The years immediately following the Te Māori exhibition saw an increase in Māori involvement in the museum sector. In 1988 the National Museum established a Wellington-based trainee scheme for Māori seeking museum careers. The course was run by weaver Erenora Puketapu Hetet and carver Rangi Hetet, along with Bill Cooper of the National Museum. Most of the young Māori on the scheme went on to work in museums.

The return of Pūkaki

The taonga Pūkaki, carved around 1836, is one of the most important tūpuna (ancestors) of Ngāti Whakaue and other Te Arawa iwi. Ngāti Whakaue gave Pūkaki to the Crown in 1877, sealing an agreement that would supposedly protect tribal lands. Pūkaki became internationally famous as a centrepiece of the Te Māori exhibition. The changing relationship between Māori and museums was reflected in the 1997 agreement by which Auckland Museum, guided by its Māori advisory committee, returned Pūkaki to Ngāti Whakaue.

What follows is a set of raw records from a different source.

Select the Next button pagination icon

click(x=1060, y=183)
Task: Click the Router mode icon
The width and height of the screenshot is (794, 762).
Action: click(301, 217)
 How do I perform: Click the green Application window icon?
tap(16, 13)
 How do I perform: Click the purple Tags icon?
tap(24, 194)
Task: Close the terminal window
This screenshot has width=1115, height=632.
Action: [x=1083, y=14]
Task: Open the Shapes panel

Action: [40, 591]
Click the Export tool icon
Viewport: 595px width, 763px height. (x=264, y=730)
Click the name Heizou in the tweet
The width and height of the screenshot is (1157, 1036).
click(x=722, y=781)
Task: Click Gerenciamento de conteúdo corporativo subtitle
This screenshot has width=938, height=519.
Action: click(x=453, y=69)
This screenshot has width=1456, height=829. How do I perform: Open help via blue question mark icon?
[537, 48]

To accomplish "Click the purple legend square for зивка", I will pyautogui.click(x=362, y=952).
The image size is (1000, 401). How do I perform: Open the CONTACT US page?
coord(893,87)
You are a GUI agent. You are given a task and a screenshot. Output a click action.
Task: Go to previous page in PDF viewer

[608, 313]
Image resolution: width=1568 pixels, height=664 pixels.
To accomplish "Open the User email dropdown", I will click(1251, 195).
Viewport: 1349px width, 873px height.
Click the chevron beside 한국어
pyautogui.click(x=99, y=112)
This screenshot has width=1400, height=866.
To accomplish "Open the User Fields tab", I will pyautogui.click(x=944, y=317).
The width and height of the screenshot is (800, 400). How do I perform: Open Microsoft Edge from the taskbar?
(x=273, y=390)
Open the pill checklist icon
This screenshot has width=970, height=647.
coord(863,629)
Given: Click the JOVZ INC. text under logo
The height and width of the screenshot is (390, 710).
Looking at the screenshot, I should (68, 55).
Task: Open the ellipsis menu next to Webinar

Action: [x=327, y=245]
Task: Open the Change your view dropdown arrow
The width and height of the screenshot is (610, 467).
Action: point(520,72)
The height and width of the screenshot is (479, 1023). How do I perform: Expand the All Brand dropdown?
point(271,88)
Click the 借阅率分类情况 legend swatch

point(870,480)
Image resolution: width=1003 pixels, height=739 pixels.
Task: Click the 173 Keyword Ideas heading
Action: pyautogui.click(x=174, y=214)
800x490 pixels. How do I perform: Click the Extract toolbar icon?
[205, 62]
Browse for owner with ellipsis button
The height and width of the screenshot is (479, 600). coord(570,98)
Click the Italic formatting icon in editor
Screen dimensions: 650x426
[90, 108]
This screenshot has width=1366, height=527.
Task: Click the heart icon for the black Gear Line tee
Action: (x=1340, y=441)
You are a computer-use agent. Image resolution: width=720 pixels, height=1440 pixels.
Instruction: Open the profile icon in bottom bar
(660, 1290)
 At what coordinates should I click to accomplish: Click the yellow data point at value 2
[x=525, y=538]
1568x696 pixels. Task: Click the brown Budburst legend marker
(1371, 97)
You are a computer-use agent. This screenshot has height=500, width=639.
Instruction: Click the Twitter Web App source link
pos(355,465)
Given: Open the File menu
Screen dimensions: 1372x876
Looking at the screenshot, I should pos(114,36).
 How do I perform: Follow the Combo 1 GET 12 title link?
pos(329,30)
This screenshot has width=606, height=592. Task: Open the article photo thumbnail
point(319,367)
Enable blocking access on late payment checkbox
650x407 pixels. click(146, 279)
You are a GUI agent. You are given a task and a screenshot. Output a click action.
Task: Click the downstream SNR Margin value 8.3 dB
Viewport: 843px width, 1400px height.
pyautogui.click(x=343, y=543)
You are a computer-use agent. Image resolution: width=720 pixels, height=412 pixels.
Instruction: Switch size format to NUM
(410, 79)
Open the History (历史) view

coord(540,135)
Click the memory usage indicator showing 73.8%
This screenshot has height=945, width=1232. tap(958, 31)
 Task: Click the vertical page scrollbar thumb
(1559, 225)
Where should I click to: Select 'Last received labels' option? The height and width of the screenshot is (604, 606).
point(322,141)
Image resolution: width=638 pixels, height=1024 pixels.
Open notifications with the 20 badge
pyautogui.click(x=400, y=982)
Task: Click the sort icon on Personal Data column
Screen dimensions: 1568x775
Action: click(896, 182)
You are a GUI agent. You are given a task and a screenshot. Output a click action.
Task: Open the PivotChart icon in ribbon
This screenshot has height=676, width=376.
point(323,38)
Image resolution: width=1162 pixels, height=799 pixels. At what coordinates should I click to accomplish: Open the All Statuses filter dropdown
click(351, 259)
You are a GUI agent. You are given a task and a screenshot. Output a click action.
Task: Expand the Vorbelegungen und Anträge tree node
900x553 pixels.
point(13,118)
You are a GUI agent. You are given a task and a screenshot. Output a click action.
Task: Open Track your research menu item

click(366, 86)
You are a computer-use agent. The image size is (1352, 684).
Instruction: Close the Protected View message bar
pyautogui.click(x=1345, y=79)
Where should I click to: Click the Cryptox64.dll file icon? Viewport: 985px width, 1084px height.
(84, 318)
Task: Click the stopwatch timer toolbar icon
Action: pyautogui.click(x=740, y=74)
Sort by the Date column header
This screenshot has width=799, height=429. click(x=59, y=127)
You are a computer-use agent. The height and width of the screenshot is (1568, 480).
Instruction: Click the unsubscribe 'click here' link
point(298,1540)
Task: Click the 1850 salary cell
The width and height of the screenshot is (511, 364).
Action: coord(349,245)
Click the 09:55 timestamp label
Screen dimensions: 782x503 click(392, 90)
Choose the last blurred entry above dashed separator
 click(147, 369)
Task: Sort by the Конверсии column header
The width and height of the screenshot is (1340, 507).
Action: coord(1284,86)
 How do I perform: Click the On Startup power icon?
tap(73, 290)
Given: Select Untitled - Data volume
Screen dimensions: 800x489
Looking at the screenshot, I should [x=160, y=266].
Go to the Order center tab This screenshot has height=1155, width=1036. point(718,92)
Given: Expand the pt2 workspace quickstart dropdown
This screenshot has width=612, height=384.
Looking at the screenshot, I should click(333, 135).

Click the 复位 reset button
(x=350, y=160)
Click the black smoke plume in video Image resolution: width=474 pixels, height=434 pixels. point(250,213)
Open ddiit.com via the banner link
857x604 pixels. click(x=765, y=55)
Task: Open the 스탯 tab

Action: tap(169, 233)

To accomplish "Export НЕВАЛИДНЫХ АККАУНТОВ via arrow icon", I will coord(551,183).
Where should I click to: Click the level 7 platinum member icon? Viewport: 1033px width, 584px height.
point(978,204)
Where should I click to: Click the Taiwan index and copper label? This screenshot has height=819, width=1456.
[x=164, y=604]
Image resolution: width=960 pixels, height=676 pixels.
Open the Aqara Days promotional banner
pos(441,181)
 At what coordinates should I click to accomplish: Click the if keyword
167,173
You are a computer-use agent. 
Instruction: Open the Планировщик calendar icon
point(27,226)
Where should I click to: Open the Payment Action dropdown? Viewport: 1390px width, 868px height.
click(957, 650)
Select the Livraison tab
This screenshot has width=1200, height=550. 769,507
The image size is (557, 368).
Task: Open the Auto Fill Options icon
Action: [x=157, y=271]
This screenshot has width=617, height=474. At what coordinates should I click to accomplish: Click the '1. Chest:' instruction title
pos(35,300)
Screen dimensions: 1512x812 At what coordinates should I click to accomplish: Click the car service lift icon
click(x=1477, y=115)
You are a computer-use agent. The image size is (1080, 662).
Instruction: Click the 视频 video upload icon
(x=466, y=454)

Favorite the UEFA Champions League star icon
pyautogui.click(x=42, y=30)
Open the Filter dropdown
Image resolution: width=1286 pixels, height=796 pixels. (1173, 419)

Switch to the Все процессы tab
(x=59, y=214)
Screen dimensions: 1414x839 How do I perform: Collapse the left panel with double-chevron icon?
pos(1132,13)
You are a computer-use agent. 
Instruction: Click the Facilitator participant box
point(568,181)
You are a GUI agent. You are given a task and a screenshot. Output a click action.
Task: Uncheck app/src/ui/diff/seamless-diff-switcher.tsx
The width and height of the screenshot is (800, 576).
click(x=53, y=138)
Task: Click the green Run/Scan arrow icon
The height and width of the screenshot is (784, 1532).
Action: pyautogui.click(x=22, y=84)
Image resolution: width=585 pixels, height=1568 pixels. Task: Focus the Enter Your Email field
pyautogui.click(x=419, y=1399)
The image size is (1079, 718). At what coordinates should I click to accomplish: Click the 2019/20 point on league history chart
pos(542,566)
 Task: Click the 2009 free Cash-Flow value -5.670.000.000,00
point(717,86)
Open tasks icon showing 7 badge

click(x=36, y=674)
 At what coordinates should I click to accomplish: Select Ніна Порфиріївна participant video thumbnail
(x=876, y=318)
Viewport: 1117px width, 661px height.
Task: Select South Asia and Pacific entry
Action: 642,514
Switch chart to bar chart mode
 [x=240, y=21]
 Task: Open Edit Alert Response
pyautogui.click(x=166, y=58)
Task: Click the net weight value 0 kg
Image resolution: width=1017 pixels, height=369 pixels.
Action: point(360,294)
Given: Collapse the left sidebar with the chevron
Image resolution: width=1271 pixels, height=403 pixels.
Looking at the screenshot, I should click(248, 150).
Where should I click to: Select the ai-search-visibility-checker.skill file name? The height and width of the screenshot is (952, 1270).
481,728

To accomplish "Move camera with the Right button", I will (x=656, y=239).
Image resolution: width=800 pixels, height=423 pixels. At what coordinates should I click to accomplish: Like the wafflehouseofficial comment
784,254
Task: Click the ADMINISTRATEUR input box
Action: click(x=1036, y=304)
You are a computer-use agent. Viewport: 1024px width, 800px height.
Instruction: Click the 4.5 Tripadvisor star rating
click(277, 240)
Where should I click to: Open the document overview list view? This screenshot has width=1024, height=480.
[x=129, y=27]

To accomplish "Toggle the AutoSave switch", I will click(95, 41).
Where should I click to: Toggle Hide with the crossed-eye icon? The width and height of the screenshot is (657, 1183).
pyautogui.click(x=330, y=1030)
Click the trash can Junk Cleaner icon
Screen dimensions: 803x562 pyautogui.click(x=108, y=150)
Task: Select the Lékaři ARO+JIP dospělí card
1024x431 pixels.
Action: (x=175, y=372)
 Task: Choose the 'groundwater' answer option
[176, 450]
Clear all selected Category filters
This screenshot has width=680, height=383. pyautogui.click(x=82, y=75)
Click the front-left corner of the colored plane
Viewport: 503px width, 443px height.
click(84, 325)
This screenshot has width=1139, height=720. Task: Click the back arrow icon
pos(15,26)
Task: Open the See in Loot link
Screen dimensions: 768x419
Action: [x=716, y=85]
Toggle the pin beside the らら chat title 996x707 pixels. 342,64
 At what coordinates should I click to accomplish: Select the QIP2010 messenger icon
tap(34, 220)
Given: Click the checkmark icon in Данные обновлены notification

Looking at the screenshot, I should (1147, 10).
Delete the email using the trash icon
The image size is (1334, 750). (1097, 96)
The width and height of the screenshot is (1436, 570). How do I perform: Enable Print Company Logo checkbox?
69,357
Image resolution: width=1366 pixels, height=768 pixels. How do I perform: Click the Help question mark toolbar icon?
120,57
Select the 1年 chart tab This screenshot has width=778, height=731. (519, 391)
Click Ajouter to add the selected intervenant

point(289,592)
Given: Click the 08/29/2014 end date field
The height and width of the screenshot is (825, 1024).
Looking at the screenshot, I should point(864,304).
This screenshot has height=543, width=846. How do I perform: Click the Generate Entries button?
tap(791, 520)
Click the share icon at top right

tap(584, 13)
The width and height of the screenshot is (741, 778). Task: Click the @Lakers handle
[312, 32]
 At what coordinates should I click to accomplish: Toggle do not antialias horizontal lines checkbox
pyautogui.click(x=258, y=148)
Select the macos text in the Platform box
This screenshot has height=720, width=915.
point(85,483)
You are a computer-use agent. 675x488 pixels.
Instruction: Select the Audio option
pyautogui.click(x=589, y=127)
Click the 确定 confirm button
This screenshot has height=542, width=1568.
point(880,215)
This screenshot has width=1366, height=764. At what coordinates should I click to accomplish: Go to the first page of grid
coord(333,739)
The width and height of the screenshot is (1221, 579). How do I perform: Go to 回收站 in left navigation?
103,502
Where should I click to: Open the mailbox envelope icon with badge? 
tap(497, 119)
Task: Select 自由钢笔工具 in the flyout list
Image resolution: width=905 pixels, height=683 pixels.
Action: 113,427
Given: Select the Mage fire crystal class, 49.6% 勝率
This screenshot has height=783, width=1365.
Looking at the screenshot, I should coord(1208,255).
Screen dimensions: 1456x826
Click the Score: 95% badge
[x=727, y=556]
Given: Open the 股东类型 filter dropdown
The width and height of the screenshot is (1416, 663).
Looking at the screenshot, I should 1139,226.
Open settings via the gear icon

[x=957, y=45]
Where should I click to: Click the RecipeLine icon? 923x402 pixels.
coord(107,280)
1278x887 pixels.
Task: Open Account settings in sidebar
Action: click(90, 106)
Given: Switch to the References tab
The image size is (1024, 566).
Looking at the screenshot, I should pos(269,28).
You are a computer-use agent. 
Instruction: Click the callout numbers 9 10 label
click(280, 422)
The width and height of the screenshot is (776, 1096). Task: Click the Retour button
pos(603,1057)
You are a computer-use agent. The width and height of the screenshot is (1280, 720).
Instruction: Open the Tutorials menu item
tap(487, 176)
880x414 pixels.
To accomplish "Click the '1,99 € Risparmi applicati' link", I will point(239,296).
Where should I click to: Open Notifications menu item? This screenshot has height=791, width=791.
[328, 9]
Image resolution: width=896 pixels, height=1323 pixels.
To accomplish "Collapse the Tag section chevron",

In the late 1980s and early 1990s Māori museum and gallery appointments included:

  • Ngahuia Te Awekotuku, Waikato Museum’s first Māori curator, in 1987
  • Te Warena Taua, assistant ethnologist at Auckland Museum, in 1989
  • Paora Tapsell, curator at the Rotorua Museum of Art and History, in 1990
  • Jonathan Mane-Wheoki, first curator Māori of Christchurch’s Robert McDougall Art Gallery, in 1991.

Māori-led exhibitions

In the 1990s a host of Māori-led exhibitions began to shape New Zealand’s changing museum sector, bringing taonga and Māori art to centre stage. Some examples were:

  • Rotorua Museum’s 1991 Te Arawa exhibition – Te Korimako Tangi Ata / the New Dawn
  • Robert McDougall Art Gallery promoted a new generation of Māori artists, including Shane Cotton, Shona Rapira Davies and Michael Parekowhai
  • Waikato Museum, under Māori curator Barbara Moke, held the Te Ara o Tainui exhibition in 1998.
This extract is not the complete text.